Abstract BACKGROUND The optimal timing of corticosteroid (CS) treatment in patients with primary central nervous system (CNS) lymphoma (PCNSL) remains controversial. While poor clinical presentation may justify early treatment with CS, this may ultimately result in reduced concentrations of chemotherapeutic agents via perturbations in the permeability of the blood-brain barrier. OBJECTIVE To investigate whether early CS exposure is associated with beneficial outcomes and/or reduced occurrence of adverse events as opposed to delayed/concomitant administration. METHODS Herein we performed a retrospective observational analysis using patients that were prospectively entered into a database. All patients whom were admitted to the University Hospital between 2009 and 2015 with newly diagnosed PCNSL were included within our study.
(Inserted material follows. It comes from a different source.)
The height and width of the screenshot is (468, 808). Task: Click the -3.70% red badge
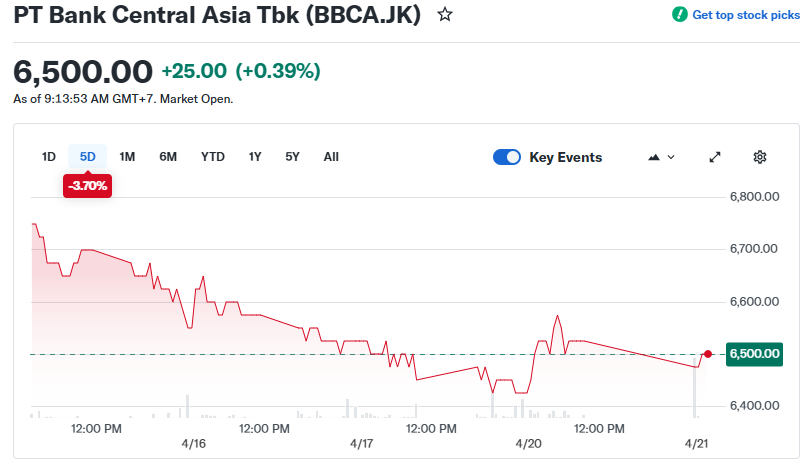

RESULTS Our cohort included 50 consecutive patients diagnosed with PCNSL; of these, in 30 patients CS administration was initiated prior to chemotherapy (early), whilst in the remaining 20 patients CS administration was initiated concomitantly with their chemotherapeutic regimen (concomitant). Within the early vs concomitant CS administration groups, no significant differences were observed with regard to progression-free survival (PFS) (P = .81), overall survival (OS) (P = .75), or remission (P = .68; odds ratio 0.76 and confidence interval [95%] 0.22-2.71). Critically, the timing of CS initiation was not associated with either PFS (P = .81) or PFS (P = .75). CONCLUSION Early CS administration was not associated with a deterioration in response to chemotherapy, PFS, or OS. As such, administration of CS prior to initiation of chemotherapy is both reasonable and safe for patients with newly diagnosed PCNSL.